EXTRAIT SOURCE:
En ce qui a trait à la synthèse, l’ouvrage est riche et aborde une foule d’évènements qui, quoique pour la plupart déjà bien connus, prennent ici une nouvelle dimension dans la façon de les situer dans la trame historique. Pour cette seule raison, cette synthèse mérite de faire partie des textes importants disponibles sur la Révolution tranquille.

Un essai fondé sur un cadre théorique nébuleux

Cela étant dit, c’est la partie « essai » qui rend la lecture de cet ouvrage passablement difficile. Tout au long des cinq chapitres, mais surtout dans l’introduction et l’épilogue, les auteurs tiennent mordicus à insérer leur analyse historique dans un cadre conceptuel pas facile à digérer. Ainsi, il faut s’habituer à jongler avec des concepts comme les « élites définitrices », « la société démocratique consociationnelle », le « vivre-ensemble » de la société québécoise qui se déclinerait, dit-on, en trois dimensions : le « vouloir-vivre-ensemble », le « devoir-vivre collectif » et le « comment-vivre-ensemble ». Pour chacune des trois périodes retenues (1959-1971 ; 1967-1975 ; 1974-1983), les auteurs reviennent avec insistance sur ce cadre théorique pour expliquer la période analysée et pour soutenir une thèse concernant la Révolution tranquille qui mériterait une étude complètement autonome et séparée de la synthèse historique.

En effet, cette thèse formule l’idée que la Révolution tranquille doit se comprendre comme un large mouvement social fondé sur les revendications de groupes de pression qui contestent les prérogatives modernistes des « élites définitrices » des années soixante. Les réformes proposées par ces élites auraient été implantées de « haut en bas », alors que, durant la deuxième période, ces mêmes groupes vont imposer une approche de « bas en haut », caractéristique principale de la Révolution tranquille, selon les auteurs. De la sorte, le temps fort de la Révolution tranquille est présenté comme une véritable « prise de parole » (chapitre 4) de la part de nouveaux protagonistes qui investissent de larges secteurs de la société civile : indépendance nationale, question linguistique, immigration, révolution sociale, luttes contre le patriarcat, luttes des femmes, luttes syndicales, mouvements étudiants, environnement, droit des minorités et revendications autochtones, etc. (p. 139). Dans le contexte actuel, on peut avancer l’idée qu’il s’agit ici d’un bel exemple de « présentisme » en histoire.

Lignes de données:
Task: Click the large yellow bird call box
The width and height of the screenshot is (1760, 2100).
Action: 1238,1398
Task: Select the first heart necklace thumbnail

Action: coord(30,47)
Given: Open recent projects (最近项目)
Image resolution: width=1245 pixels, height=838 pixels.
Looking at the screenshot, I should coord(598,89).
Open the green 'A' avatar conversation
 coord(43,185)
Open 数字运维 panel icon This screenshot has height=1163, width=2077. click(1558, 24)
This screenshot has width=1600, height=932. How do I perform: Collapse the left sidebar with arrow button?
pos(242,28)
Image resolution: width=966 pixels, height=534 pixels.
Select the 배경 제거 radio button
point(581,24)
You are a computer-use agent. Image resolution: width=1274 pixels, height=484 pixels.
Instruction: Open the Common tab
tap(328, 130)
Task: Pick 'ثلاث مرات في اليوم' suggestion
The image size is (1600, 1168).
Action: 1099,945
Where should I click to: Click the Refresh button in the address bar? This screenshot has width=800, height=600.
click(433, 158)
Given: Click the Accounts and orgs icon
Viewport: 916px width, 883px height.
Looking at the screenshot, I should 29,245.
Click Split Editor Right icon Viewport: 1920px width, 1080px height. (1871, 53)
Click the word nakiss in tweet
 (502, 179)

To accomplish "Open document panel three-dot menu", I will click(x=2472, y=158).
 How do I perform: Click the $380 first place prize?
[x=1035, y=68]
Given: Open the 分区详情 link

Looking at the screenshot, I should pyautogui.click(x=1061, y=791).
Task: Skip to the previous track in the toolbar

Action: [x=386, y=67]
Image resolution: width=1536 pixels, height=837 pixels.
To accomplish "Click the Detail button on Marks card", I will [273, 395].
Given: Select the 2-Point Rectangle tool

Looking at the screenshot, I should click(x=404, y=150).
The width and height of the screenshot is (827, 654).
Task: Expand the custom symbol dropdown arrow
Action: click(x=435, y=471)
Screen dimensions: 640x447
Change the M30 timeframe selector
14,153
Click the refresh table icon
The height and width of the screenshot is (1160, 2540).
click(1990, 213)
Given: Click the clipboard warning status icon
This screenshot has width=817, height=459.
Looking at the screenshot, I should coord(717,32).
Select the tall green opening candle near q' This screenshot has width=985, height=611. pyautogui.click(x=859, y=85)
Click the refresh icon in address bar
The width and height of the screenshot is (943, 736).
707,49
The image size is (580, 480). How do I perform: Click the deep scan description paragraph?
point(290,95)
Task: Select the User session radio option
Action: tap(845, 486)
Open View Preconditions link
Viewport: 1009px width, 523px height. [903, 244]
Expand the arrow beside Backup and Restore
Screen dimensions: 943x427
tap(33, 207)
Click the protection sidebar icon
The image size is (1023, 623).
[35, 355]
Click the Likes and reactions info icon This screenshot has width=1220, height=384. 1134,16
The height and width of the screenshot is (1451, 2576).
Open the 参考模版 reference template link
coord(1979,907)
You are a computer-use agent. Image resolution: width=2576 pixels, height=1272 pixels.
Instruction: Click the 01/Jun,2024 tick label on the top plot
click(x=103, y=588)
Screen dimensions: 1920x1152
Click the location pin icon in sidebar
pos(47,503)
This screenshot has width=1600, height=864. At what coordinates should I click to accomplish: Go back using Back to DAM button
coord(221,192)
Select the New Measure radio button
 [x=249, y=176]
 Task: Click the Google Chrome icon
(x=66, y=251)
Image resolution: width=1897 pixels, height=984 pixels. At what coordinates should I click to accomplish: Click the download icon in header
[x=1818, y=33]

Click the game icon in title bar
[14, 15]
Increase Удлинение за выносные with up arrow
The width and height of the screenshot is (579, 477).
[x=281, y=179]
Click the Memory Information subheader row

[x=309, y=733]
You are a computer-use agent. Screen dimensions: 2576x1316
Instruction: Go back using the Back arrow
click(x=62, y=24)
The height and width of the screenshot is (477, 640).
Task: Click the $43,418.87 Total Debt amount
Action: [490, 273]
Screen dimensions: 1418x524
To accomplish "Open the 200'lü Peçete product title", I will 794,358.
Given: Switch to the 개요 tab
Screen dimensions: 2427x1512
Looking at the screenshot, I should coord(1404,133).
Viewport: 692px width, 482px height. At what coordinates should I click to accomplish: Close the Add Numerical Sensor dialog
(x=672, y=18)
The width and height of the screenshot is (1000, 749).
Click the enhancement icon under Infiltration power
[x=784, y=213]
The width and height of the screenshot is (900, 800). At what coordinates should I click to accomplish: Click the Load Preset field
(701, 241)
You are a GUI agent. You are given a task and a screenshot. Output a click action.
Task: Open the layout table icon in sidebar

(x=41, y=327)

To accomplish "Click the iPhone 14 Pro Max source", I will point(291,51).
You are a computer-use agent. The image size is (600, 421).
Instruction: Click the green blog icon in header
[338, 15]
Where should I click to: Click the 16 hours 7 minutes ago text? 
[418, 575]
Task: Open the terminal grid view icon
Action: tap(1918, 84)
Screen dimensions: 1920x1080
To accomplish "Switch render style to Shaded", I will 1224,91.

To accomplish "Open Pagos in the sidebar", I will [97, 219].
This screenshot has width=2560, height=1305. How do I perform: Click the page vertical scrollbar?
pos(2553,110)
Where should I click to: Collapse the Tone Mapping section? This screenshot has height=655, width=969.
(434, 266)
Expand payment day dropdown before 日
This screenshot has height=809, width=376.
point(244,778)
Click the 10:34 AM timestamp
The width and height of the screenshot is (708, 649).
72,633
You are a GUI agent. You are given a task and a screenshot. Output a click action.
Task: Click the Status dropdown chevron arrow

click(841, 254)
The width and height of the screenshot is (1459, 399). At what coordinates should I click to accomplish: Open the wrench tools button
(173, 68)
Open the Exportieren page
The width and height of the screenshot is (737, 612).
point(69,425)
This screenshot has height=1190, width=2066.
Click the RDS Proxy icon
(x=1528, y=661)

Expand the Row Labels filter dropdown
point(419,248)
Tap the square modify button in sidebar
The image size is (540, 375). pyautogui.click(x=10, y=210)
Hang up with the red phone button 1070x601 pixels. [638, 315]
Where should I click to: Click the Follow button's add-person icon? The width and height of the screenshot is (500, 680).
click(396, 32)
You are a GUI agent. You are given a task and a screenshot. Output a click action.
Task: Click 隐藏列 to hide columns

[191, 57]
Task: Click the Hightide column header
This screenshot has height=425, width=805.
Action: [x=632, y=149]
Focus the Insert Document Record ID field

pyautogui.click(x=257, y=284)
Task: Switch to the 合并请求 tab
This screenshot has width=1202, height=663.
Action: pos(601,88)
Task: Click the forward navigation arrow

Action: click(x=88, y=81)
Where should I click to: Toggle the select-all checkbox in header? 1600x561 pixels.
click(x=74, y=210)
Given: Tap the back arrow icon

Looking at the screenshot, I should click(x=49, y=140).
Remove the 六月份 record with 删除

CONSIGNE ÉCRITE 1: Dans l'extrait, renommez « synthèse » en « vue d'ensemble » pour le passage commençant par « En ce qui a » et se terminant par « la Révolution tranquille. ».
CONSIGNE ÉCRITE 2: Selon l'extrait, quelles sont les trois périodes retenues par les auteurs ?
Veuillez vous appuyer uniquement sur l'extrait.

RÉPONSE COMPLÈTE 1:
En ce qui a trait à la vue d'ensemble, l’ouvrage est riche et aborde une foule d’évènements qui, quoique pour la plupart déjà bien connus, prennent ici une nouvelle dimension dans la façon de les situer dans la trame historique. Pour cette seule raison, cette vue d'ensemble mérite de faire partie des textes importants disponibles sur la Révolution tranquille.

RÉPONSE COMPLÈTE 2: 1959-1971, 1967-1975 et 1974-1983.